Book: You: On a Diet: The Owner’s Manual for Waist Management by Michael F. Roizen, Mehmet C. Oz
Genre: Diet book
Publisher: Free Press
Publication date: 2006
Summary: One in the continuing series of YOU books by Dr. Oz and coauthor Michael Roizen, YOU: On a Diet covers the most recent scientific research on weight loss. In particular, this book focuses on waist size rather than weight arguing that the health benefits of reduced girth are greater than that of reduced pounds. Of course, for most of us, those two measurements tend to move in tandem.
The book has four parts. It starts with an introductory section called “What a Waist!” followed by an exhaustive section about food’s role in the body. Part 3 was my favorite section since it covered all the emotional and environmental issues that need to be addressed and aren’t intuitively obvious when someone sets out to lose weight. Part 4 pulls it all together in their plan for losing weight with strategies, exercise, and a way of eating.
Thoughts: This book seemed daunting at first with an astounding amount of scientific bits and pieces that fit into the weight loss puzzle. I don’t imagine anyone needs to know all of this in order to lose weight, but who knows which specific piece is going to be the one that makes it all fit for you or me? Fortunately, lots of diagrams and cartoons make it all more accessible. I loved learning that leptin, the hormone of satisfaction, increases as a result of a thirty minute walk. You might find the suggestion to increase small intestine fullness by eating seventy calories worth of nuts about twenty-five minutes before a meal to be invaluable.
One of the reasons that I chose this book was a friend mentioned that the autopilot strategy really worked for her. The idea is to quit over-thinking food choices. Instead, eat roughly the same thing for all meals and snacks before supper.
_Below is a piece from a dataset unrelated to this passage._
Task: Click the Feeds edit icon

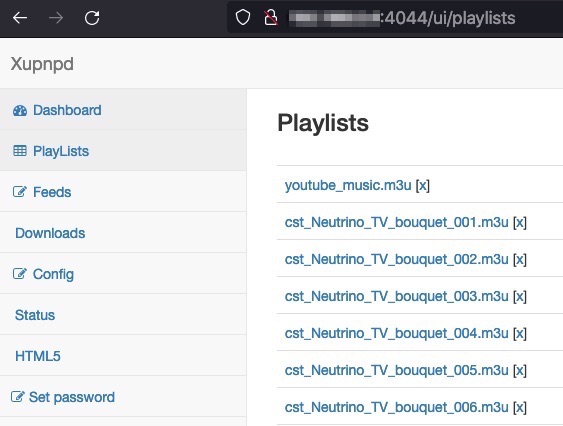Action: [20, 192]
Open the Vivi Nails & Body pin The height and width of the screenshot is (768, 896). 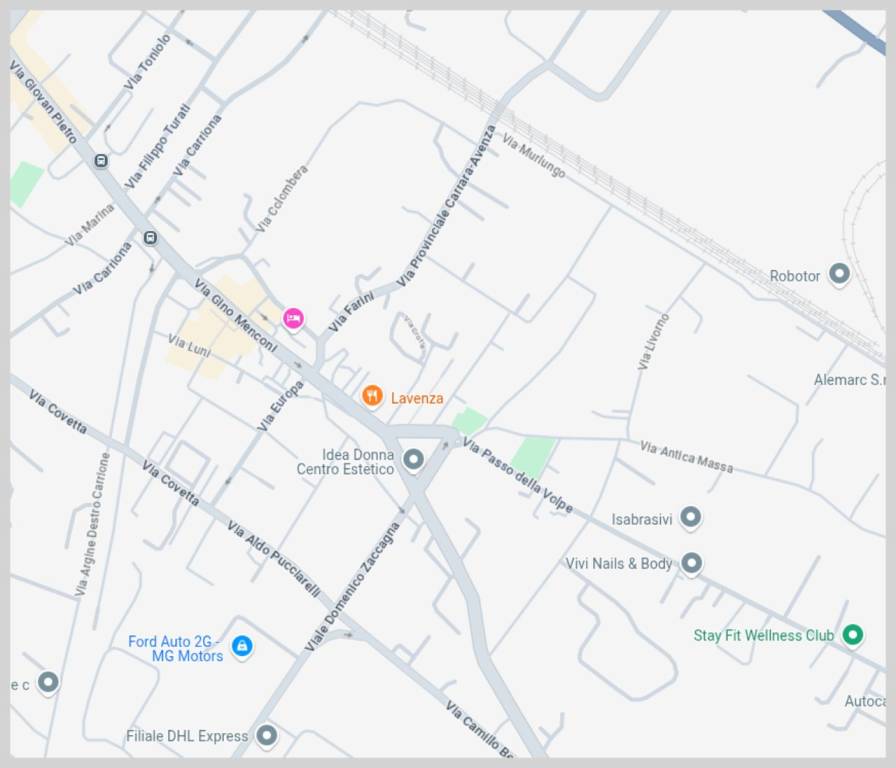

I was doing that to a degree before, but I worried about the opposite advice one sometimes gets about making sure there’s variety in the diet. After reading this book, I’m doing autopilot more and worrying less. After all, just because I eat a giant salad every day at lunch doesn’t mean it’s the exact same salad every day. I get plenty of variety and thinking about food less really helps!
I loved the analogy of a Perfect Storm that they use in Chapter 10, making the case that losing weight in our current environment is hard because there are so many factors conspiring against us. It takes many strategies, not just will power, to survive that storm.
The actual diet and activity plan looks doable, even fun, in its way.
Appeal: This will appeal, especially, to Dr. Oz fans but is really a good general approach to weight loss covering all of the bases — the science of the body and the brain, the environmental challenges and opportunities, and the emotional and behavioral changes required for success.
Have you read this book? What did you think?